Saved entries

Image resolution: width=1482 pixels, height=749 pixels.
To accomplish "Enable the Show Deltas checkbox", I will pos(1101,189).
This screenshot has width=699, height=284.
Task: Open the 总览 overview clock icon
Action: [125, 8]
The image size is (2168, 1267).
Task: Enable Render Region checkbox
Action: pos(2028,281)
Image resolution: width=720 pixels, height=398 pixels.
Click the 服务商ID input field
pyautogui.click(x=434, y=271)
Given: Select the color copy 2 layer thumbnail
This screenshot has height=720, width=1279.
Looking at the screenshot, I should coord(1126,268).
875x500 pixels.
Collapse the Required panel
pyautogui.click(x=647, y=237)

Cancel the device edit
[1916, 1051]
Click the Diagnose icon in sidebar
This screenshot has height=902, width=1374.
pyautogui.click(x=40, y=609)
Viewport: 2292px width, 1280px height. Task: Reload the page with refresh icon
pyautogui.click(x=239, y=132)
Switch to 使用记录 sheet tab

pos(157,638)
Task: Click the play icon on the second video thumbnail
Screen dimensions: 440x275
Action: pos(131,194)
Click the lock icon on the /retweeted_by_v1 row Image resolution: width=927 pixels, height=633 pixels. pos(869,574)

> Work instruction
Each of the records above is to be copied exactly.

> Exercise solution
Image resolution: width=1482 pixels, height=749 pixels.
To accomplish "Enable the Show Deltas checkbox", I will pos(1101,189).
This screenshot has width=699, height=284.
Task: Open the 总览 overview clock icon
Action: [125, 8]
The image size is (2168, 1267).
Task: Enable Render Region checkbox
Action: pos(2028,281)
Image resolution: width=720 pixels, height=398 pixels.
Click the 服务商ID input field
pyautogui.click(x=434, y=271)
Given: Select the color copy 2 layer thumbnail
This screenshot has height=720, width=1279.
Looking at the screenshot, I should coord(1126,268).
875x500 pixels.
Collapse the Required panel
pyautogui.click(x=647, y=237)

Cancel the device edit
[1916, 1051]
Click the Diagnose icon in sidebar
This screenshot has height=902, width=1374.
pyautogui.click(x=40, y=609)
Viewport: 2292px width, 1280px height. Task: Reload the page with refresh icon
pyautogui.click(x=239, y=132)
Switch to 使用记录 sheet tab

pos(157,638)
Task: Click the play icon on the second video thumbnail
Screen dimensions: 440x275
Action: pos(131,194)
Click the lock icon on the /retweeted_by_v1 row Image resolution: width=927 pixels, height=633 pixels. pos(869,574)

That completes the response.